This post is a work in progress
At ICLR 2016 there were a couple of papers on neural programmers. The architecture of these networks introduce with it many benefits. They have complex operations and have combinations of these operations while being able to successfully generalize over unknown input ranges. Both of these networks outperform sequence to sequence models in many tasks, particularly because of their ability to generalize well.
The first, the Neural Programmer (Neelakantan, et al., 2015)1, is one approach to this. The other, the Neural Programmer-Interpreter (Reed & de Freitas, 2015)2, which won best paper at ICLR 2016, can accomplish a number of very interesting tasks, but requires supervision in the form of correct programs.
The Neural Programmer, a neural network augmented with a small set of basic arithmetic and logic operations that can be trained end-to-end using backpropagation. Neural Programmer can call these augmented operations over several steps, thereby inducing compositional programs that are more complex than the built-in operations. The model learns from a weak supervision signal which is the result of execution of the correct program, hence it does not require expensive annotation of the correct program itself. The decisions of what operations to call, and what data segments to apply to are inferred by Neural Programmer.

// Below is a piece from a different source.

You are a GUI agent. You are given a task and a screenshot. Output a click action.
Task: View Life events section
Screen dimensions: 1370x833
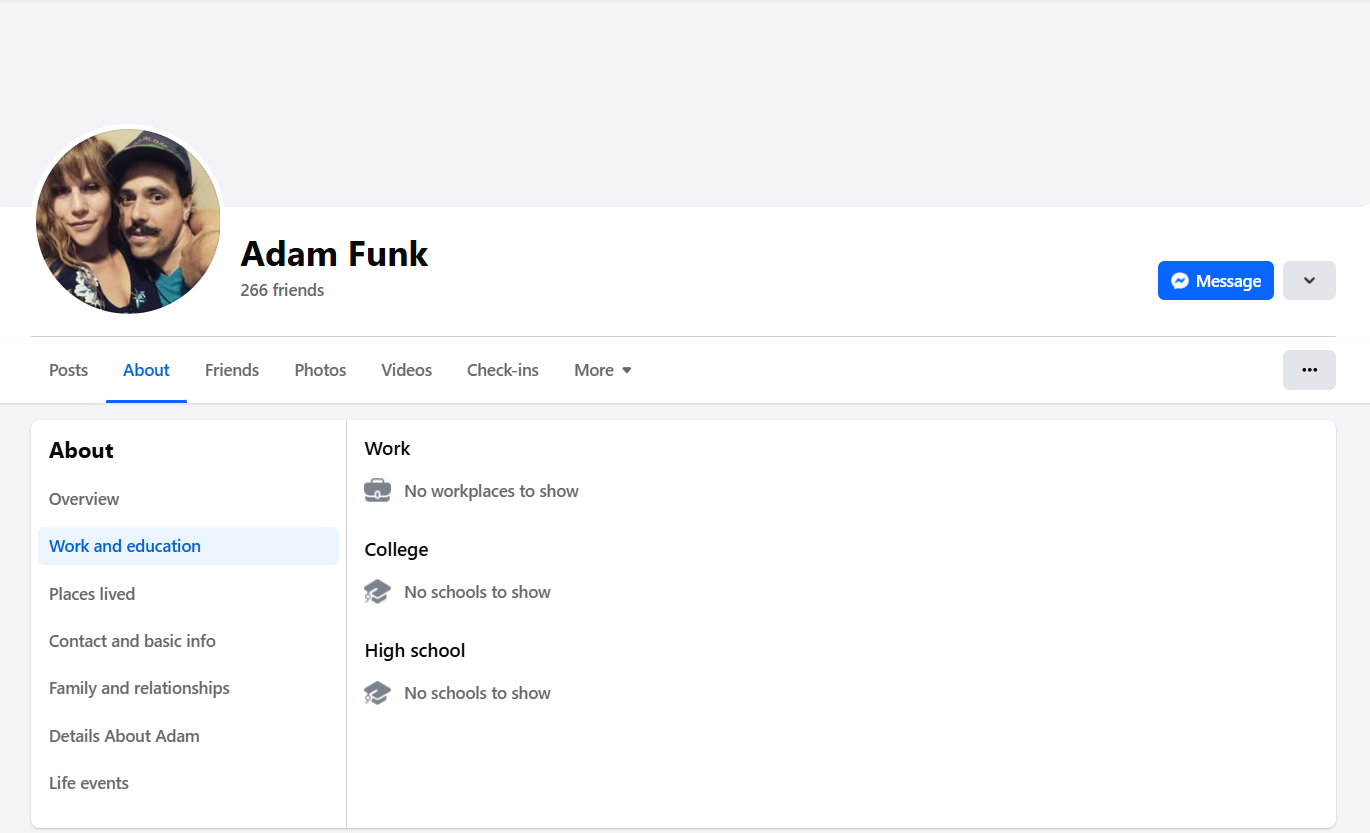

The Neural Programmer was tested on answering questions from tables, a task which has not previously been tested by neural networks. It contains four modules:
- A question RNN that processes the input question
- A selector that assigns two probability distributions at every time step, over the set of operations and data segments
- A list of operations that the model can apply
- A history RNN that remembers the previous operations and data segments selected by the model until the current time step
The question module converts the question tokens into a distributed representation. The last hidden state of the RNN is used as the question representation. For longer questions they use a bidirectional RNN to remember the beginnings of the question better. The hidden states in this case are concatenated from the two ends for the representation.
The selector produces two probability distributions at every time step: one probability distribution over the set of operations and another probability distribution over the set of columns. Operation selection is performed with a softmax over the matrix storing the representations of the operations and parameter matrix of the operation selector that produces the probability distributions. Data selection is performed with a softmax over the matrix storing the representations of the column names and the parameter matrix of the column selector that produces the probability distribution.
The model supports two types of outputs:
- scalar output (Ex: Sum of elements in column C)
- list of items (i.e. table lookup) (Ex: Print elements in column A that are greater than 50.)
The outputs have access to the outputs of the model at every timestep enabling it to build powerful compositional programs.
The history RNN module keeps track of the previous operations and data segments the selector module chose by encoding the information into the hidden vector of the module at time step t. The previous actions selected by the model are used to induce the probability distributions over the operations and columns.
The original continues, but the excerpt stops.